Wo Blut und Schweiß fließt
Kapitel 2
»Bist du endlich fertig?«, rief mein bester Freund aus meinem Wohnzimmer. Er wurde immer schnell ungeduldig.
Ich betrachtete mein Spiegelbild. Die tiefen Augenringe, die zu großen Lippen und die zu helle Haut. Meine blonden Haare hatte ich zu einem unordentlichen Knoten gebunden und einen von Trents Kapuzenpullis über meine üppige Brust geworfen. Eine von Macs alten dunkelblauen Baggy Jeans bedeckte meine Beine und war so weit, dass man meinen Körper darunter nicht mehr erkennen konnte.

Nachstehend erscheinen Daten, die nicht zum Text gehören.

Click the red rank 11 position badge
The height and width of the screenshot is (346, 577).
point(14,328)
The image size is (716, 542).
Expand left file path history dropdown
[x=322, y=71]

Da fast alle Kämpfe in großen, abgelegenen Industriehallen oder stillgelegten Fabriken stattfanden, kam ich nicht umhin, mir eine dicke Winterjacke überzuziehen.
»Ich komme schon, Trent«, schrie ich, als er erneut fragte, ob ich fertig war.
Es war stickig, verraucht und heiß. Weit und breit war nur ein Haufen testosterongesteuerter Männer zu sehen. Hin und wieder bekam man eine halbnackte Frau, die sich auf dem Schoß besagter Männer räkelte, unter die Augen.
Ich war über den Zustand des Unwohlseins hinweg, immerhin war ich unter ähnlichen Umständen aufgewachsen. Ich wollte nie zu dieser Welt gehören, großer Gott, niemand wollte in so eine Welt gehören. Doch ich tat es. Schon von Anfang an.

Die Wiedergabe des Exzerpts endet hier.